El cuarto reto, estrechamente vinculado al anterior, es la construcción de nuevas masculinidades, puesto que tampoco hay una única y legítima forma de experimentar la masculinidad y la feminidad. Ello implica demoler el canon de la masculinidad hegemónica, que en términos generales refuerza la heterosexualidad masculina y sus privilegios, relacionándola con el espacio público, el poder político y económico, la fuerza física, la racionalidad calculadora, la competitividad y la neutralidad emocional, entre otras características. La reproducción social de la masculinidad tradicional es un caldo de cultivo para conductas contrarias a la igualdad, como el machismo, la misoginia, la violencia de género y la lgtbfobia. La construcción de masculinidades alternativas pasa necesariamente por generar y adoptar estrategias reflexivas, políticas y educativas de apoyo a la antidiscriminación y a los derechos sexuales LGTB.

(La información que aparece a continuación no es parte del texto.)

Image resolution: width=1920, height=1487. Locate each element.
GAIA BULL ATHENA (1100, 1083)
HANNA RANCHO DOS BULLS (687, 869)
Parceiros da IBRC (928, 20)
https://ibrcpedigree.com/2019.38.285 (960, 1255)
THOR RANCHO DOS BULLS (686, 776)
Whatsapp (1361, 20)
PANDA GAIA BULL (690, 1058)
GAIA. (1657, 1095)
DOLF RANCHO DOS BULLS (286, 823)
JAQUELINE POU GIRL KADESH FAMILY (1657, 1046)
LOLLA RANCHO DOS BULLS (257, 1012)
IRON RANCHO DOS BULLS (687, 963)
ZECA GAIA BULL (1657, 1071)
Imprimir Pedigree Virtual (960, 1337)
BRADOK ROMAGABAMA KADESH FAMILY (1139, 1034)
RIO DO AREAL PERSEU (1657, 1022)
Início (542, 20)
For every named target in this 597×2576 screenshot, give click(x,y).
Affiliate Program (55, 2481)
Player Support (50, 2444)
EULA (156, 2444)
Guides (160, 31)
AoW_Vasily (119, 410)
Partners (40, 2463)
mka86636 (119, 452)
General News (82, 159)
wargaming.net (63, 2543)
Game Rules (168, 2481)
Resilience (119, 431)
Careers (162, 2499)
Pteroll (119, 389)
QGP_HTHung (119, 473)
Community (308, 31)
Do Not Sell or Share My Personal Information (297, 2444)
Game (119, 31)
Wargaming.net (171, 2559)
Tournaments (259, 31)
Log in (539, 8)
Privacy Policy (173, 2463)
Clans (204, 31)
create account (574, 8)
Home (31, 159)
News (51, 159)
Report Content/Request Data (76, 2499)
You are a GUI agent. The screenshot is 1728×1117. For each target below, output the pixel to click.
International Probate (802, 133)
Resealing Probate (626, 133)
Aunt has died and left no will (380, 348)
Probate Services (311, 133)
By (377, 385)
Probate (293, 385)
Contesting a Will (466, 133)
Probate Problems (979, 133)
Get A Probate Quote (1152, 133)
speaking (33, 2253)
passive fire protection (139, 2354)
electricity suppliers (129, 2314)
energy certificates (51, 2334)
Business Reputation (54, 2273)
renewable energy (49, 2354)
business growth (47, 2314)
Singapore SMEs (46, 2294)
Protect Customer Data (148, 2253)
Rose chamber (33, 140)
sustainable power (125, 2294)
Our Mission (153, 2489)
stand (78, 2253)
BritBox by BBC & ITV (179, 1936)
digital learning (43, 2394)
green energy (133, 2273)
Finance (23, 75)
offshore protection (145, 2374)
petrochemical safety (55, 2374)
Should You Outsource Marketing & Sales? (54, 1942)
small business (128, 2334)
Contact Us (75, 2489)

El quinto y último desafío es la promoción de nuevas alianzas entre las redes, plataformas y movimientos que luchan por la emancipación sexual femenina y LGTB, pero también entre los diferentes movimientos que comparten luchas emancipadoras. Vivimos en la época de la globalización neoliberal, que mercantiliza la vida y globaliza el poder patriarcal-heterosexista, un hecho que exige pasar de una política de movimientos a una de intermovimientos.
La idea de los derechos sexuales es lo suficientemente potente como para reforzar las conexiones entre grupos (feministas, por los derechos las personas LGTB, varones defensores de la igualdad, grupos por la salud sexual, entre otros) y evitar que trabajen de manera fragmentada. Además, las nuestras son identidades múltiples y entrecruzadas (mujer trabajadora, madre y lesbiana, por ejemplo), de manera que las coaliciones de movimientos sociales que colaboren y dialoguen entre sí son fundamentales. Ya nos lo enseñó La bola de cristal, el emblemático programa televisivo: “Solo no puedes, con amigos sí”.
Queda un largo camino por recorrer para alcanzar la transformación mental y social sin la cual la igualdad efectiva de las personas LGTB seguirá siendo una utopía. Sin embargo, muchos de estos retos ya están en marcha. Pensemos en los logros que en los últimos años se han producido en distintos países del mundo en materia de legislación pública sobre diversidad afectiva y sexual. Ahora se trata de no recular y seguir avanzando, lo que abre espacio para imaginar y trabajar por futuros alternativos en los que, como dice Boaventura de Sousa Santos, la diversidad no signifique desigualdad.
Notas
[1] Siglas de Health, Empowerment , Rights and Accountability.
[2] “Yo canto al cuerpo eléctrico”, en Hojas de hierba.
Artículo original del 9 de enero de 2012.
Fuente:http://ateneuperemascaro.org/documentacio/informes/papers-de-l-ateneu-numero-1.html
Antoni Jesús Aguiló es investigador del Núcleo de Estudios sobre Democracia, Ciudadanía y Derecho (DECIDe) del Centro de Estudos Sociais de la Universidad de Coimbra (Portugal).